„Vertagte Zukunft“: Peer Steinbrück belehrt die SPD
Peer Steinbrück belehrt mit seinem neuen Buch "Vertagte Zukunft" die SPD. Sein Rat; Rückt in die Mitte. Mit dem Ausbau des Wohlfahrtsstaates sei die Partei nicht auf der Höhe der Zeit.

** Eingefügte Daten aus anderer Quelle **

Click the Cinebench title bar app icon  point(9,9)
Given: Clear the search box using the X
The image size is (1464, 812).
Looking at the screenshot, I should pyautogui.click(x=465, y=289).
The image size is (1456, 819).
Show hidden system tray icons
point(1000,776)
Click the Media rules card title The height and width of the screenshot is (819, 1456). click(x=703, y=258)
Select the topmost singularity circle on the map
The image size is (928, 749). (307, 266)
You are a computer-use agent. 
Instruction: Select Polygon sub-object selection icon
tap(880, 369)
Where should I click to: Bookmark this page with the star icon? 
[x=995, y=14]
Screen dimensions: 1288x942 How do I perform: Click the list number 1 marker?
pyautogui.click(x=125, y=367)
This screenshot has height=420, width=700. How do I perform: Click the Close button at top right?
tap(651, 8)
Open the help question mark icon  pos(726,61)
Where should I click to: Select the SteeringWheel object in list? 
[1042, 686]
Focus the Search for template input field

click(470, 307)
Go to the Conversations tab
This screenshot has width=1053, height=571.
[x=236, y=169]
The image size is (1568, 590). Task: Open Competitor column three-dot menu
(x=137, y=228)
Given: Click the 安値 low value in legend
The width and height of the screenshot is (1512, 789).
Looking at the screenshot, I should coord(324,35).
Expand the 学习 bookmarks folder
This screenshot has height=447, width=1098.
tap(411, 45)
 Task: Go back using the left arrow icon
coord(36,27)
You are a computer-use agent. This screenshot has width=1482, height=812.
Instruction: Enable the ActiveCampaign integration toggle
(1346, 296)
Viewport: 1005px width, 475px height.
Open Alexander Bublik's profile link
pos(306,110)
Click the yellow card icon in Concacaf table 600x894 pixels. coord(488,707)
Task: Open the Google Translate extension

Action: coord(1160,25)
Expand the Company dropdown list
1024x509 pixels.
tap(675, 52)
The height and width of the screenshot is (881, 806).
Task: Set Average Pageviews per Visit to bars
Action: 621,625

Nach der mit ihm an der Spitze verlorenen Bundestagswahl 2013 hat Peer Steinbrück auf Kommentare zum Zustand seiner Partei, der SPD, eher verzichtet. Jetzt, zwei Jahre danach, meldet er sich zurück. „Vertagte Zukunft“ nennt er sein neuestes Buch, und nach einigen Seiten der gedämpften Selbstkritik über seine Kanzlerkandidatur widmet sich Steinbrück ausführlich der Frage, wie die SPD aus dem „20-Prozent-Turm“ herauskommen könnte. Dass eine wie auch immer geartete Nähe der SPD zur Linkspartei seiner Ansicht nach „ein böses Erwachen“ zeitigen und „den Status der SPD als Volkspartei infrage stellen würde“, ist für Steinbrück-Beobachter keine Überraschung.
Sein Rat lautet: Rückt in die Mitte. Schluss mit der Fokussierung auf den Ausbau des „Wohlfahrtsstaates auf hohem Niveau“. Denn das gehöre zwar seit Generationen zum Gencode der Sozialdemokratie, sei aber nicht mehr „auf der Höhe der Zeit“ und wecke daher bei den Wählern keine Begeisterung. Glaubt man Steinbrück, dann muss sich die SPD vom Ziel größtmöglicher Verteilungsgerechtigkeit verabschieden und stattdessen die Frage von Chancen in den Mittelpunkt stellen. „Vorsorgend und aktivierend“ nennt er den Sozialstaat, den die SPD seiner Empfehlung nach in den Mittelpunkt ihrer Programmatik stellen sollte.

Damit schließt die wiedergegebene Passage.